Childhood is an interesting mix of messages and internalized beliefs about doing things for yourself versus asking for help and helping others. "Do it self!" -- my middle son as a toddler, about everything. "I'm too tired to walk up the stairs, can you carry me?" Also my middle son. Last week. At age 6.
I tend to be a "helper" personality (job hazard for preacher types) and I've erred on the side of doing things for my children that they could do for themselves. Sometimes it's out of habit, sometimes it's out of impatience. Ask anyone who has ever watched a toddler try to put on a coat -- especially if you're already late for school and work. I know I'm not alone: one of the most comforting conversations I ever had with one of my kids' teachers was when she confessed she struggled with this and realized she was still serving breakfast each day to a 12-year-old who could clearly pour his own cereal.
Too much help isn't great, but too little help hurts, too. No one builds their own boat all the time. I saw a Facebook meme recently about "imposing" on others (by asking friends for a favor, grocery run or help around the house, whatever) and the point was that we all might do better with a little more "imposing" in our lives. But let's not call it that. Let's call it genuine community.
A couple weeks ago I went on a purge and sold a bunch of stuff on Facebook marketplace. It felt good, but the thing that really made my day that week was when I loaned two children's rain suits to a total stranger in a "Buy Nothing" Facebook group so that she could take her kids canoeing in wet conditions. She posted a picture of her kids in the suits with the canoe, and tagged me, and I felt so good all day. (I got the rain suits back safe and sound, too).
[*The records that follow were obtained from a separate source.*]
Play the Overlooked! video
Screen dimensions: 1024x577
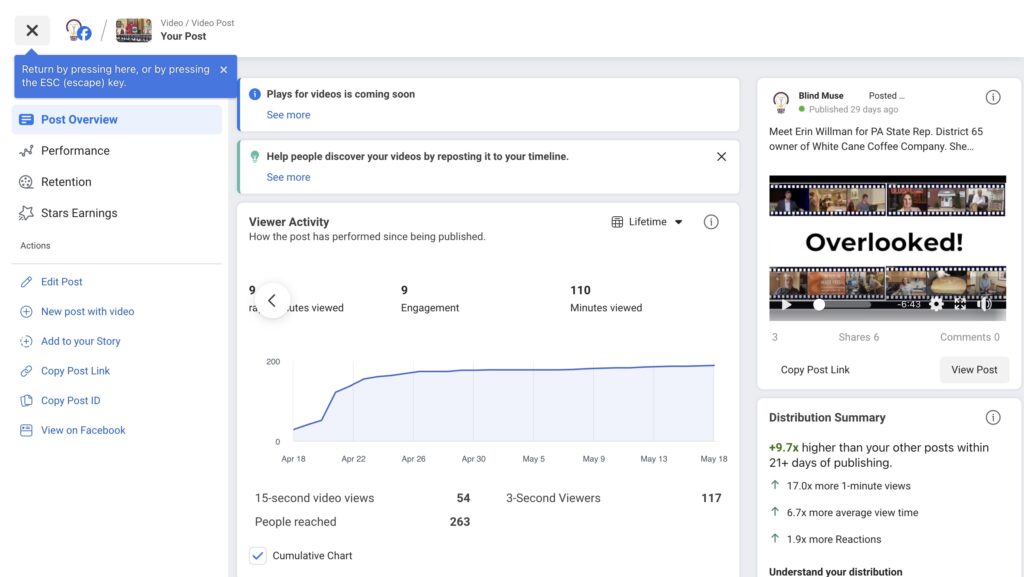[787, 305]
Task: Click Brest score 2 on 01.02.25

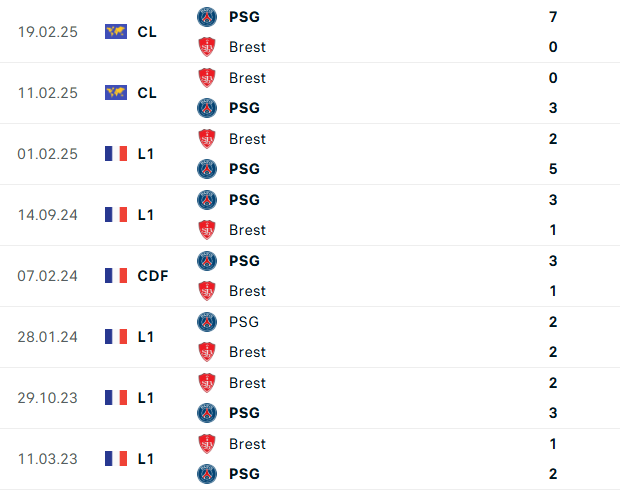Action: [553, 138]
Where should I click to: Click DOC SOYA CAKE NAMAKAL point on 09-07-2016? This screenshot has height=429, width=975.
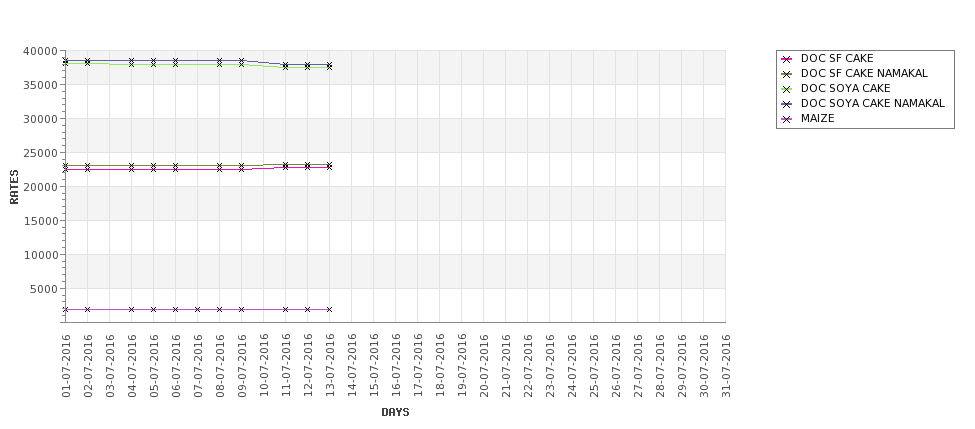[241, 61]
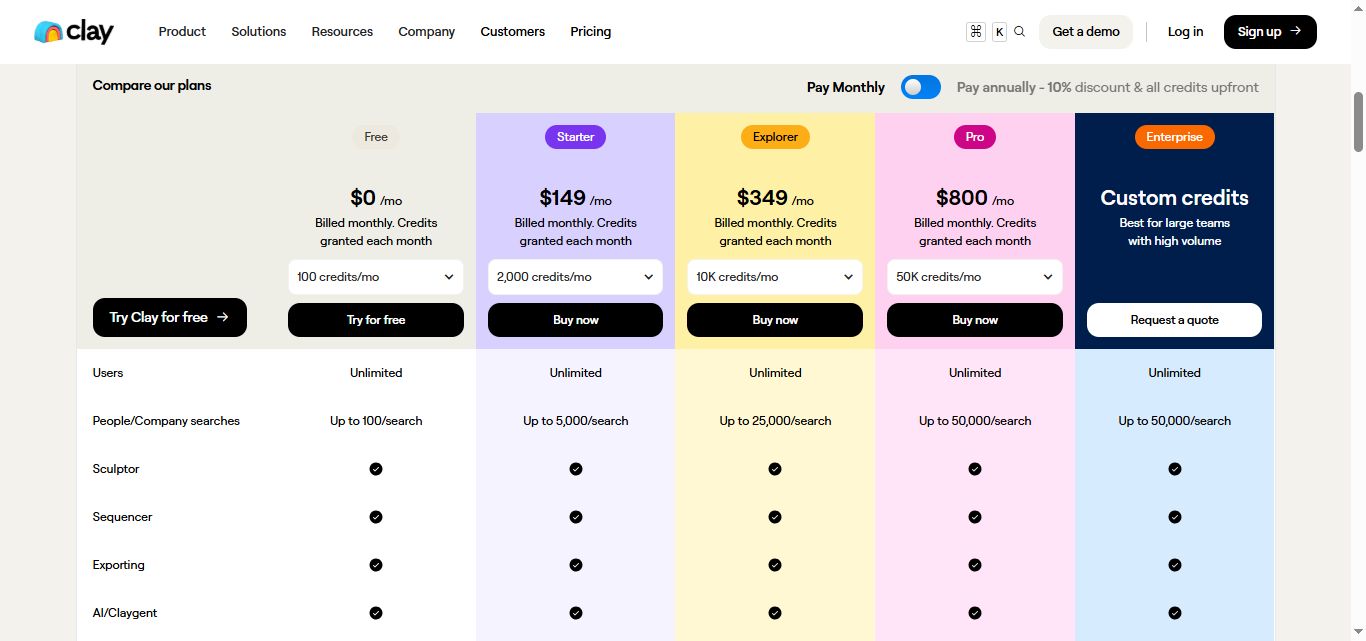Buy the Explorer plan now
The width and height of the screenshot is (1366, 641).
(775, 319)
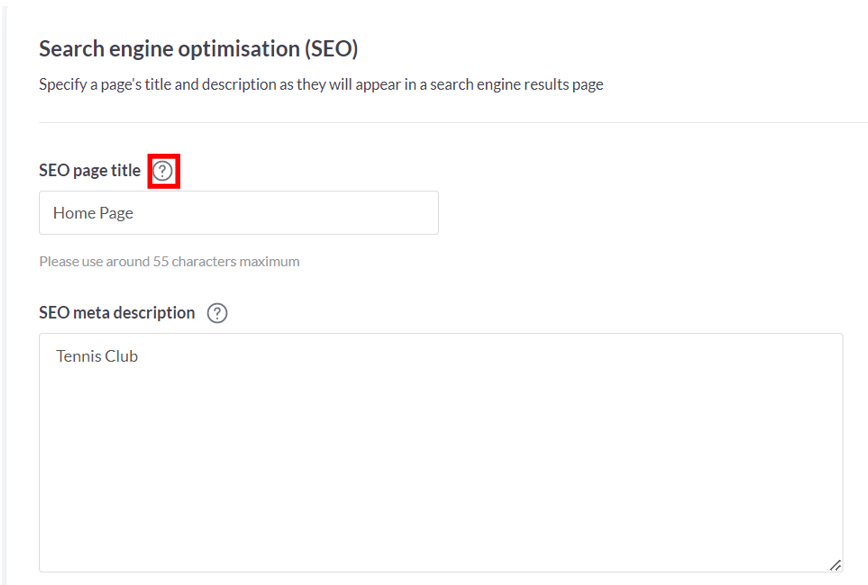868x585 pixels.
Task: Click the '55 characters maximum' hint text
Action: pyautogui.click(x=226, y=261)
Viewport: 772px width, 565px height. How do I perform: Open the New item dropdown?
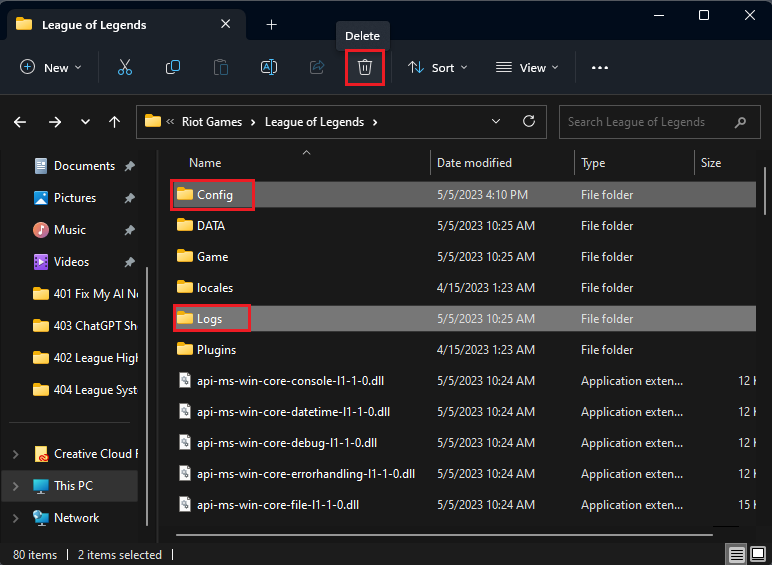(51, 68)
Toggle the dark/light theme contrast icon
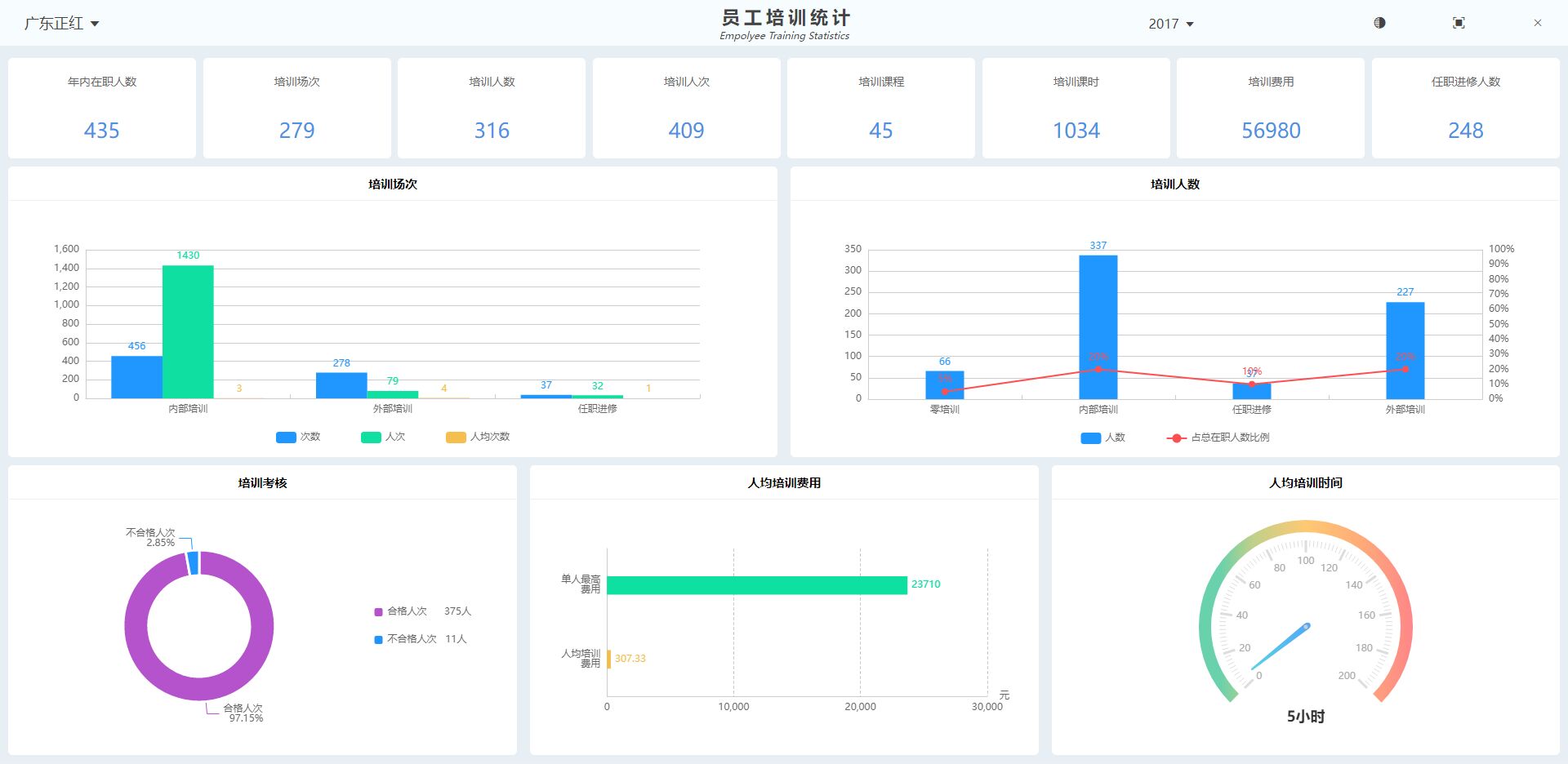 [1379, 23]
Driving around town today, my children and I passed a young man holding a sign at a stop light that asked for spare change. Mom, said my 6-year-old, I wonder if he could go to the homeless shelter? Maybe he has, I said, or doesn't want to, or has another housing plan. Our local shelter has a 30 day in, 30 day out policy, so it's not a permanent solution. But, I added, there are places in town where people who have big challenges, maybe in their bodies or brains, can live full time, instead of on the streets. They seemed surprised that a grown up would need that much help. There are some people who can't, for any number of reasons, ever build their own boats.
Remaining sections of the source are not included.